Só até aqui já podemos retirar -35% ao valor acima referido (cerca de -640 milhões de euros). Nem estamos a considerar o financiamento completamente coberto por taxas pagas pela IF e outras entidades que atuam neste setor ao regulador em cerca de 65 milhões de euros anuais (ano de 2022). Ou seja são -4% do valor acima referido.

Finalmente o aumento da atividade assistencial com mais custos naturalmente face a 2022: +13% de consultas nos cuidados de saúde primários, +9% de consultas em ambiente hospitalar e +23% de cirurgias programadas. Esta recuperação da atividade assistencial implica mais tratamentos e mais investimento com medicamentos.

Portanto existe aqui uma “mentira” e desconhecimento total do que faz a IF e do investimento no setor do medicamento.
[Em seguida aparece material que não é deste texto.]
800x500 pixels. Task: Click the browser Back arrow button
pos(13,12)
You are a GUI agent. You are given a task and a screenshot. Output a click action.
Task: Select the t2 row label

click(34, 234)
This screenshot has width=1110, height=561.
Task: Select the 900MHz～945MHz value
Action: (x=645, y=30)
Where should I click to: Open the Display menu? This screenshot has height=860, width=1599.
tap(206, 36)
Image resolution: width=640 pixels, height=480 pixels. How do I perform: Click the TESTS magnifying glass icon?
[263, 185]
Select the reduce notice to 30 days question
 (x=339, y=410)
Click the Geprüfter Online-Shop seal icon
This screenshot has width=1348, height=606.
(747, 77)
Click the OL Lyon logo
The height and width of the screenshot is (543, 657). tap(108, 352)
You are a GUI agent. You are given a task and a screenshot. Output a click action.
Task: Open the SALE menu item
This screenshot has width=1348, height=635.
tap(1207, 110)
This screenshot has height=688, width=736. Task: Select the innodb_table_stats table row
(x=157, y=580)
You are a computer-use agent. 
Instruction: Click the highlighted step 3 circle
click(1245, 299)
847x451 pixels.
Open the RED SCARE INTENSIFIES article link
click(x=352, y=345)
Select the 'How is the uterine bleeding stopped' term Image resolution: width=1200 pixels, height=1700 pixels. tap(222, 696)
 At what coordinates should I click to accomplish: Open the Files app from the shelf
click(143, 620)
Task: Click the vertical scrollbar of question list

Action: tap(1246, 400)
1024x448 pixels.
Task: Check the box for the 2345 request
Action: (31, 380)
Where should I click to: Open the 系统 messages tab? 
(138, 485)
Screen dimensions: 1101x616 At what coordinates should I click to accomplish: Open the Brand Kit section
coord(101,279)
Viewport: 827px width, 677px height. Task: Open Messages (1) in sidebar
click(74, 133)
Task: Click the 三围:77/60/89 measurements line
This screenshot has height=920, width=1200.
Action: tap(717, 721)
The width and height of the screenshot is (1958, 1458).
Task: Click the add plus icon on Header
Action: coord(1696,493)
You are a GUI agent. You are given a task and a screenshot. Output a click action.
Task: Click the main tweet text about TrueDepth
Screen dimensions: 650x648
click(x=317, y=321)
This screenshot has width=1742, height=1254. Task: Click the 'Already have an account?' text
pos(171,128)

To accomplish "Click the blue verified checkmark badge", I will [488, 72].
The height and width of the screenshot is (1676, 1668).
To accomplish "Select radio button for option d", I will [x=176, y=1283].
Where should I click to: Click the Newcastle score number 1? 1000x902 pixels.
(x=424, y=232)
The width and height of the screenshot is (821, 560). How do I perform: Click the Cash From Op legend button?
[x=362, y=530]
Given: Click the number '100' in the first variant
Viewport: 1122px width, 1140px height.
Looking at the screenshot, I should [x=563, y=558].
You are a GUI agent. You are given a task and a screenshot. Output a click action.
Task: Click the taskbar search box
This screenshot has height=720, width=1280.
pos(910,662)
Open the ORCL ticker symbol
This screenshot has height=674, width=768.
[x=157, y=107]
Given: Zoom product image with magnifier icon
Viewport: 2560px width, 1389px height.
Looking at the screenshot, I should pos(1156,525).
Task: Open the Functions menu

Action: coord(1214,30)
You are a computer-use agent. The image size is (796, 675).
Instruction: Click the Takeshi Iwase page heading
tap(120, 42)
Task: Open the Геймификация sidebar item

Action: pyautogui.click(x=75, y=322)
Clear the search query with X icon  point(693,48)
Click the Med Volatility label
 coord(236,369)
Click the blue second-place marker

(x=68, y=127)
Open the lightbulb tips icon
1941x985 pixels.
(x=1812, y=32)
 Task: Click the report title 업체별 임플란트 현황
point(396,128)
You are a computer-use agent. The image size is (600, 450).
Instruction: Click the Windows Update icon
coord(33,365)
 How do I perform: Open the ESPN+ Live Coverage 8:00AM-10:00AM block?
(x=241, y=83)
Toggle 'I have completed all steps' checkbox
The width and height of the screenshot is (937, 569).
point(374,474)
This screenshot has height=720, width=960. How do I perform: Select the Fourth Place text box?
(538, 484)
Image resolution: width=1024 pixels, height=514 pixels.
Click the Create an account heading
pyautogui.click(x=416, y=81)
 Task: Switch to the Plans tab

Desconhecimento total da importância que o Sr Ministro da saúde teve no seu papel de promover um protocolo em 2023 com a IF de forma a garantir a sustentabilidade do SNS e fazer poupanças gigantescas no orçamento com medicamentos.

Em paralelo a IF defende um sistema de “Pay per Performance” em que o estado apenas pagaria pelos resultados atingidos com os medicamentos financiados. Mas infelizmente não existe um sistema informático que permita ter estes dados, responsabilidade essa do estado.

Finalmente só em 2021 é que o investimento com medicamentos no SNS (deduzida) ultrapassou o valor registado há 12 anos (no tempo da “Troika”). Sem este protocolo e acordo, não existiria equilíbrio e em paralelo, quem ficaria prejudicado é sempre o cidadão!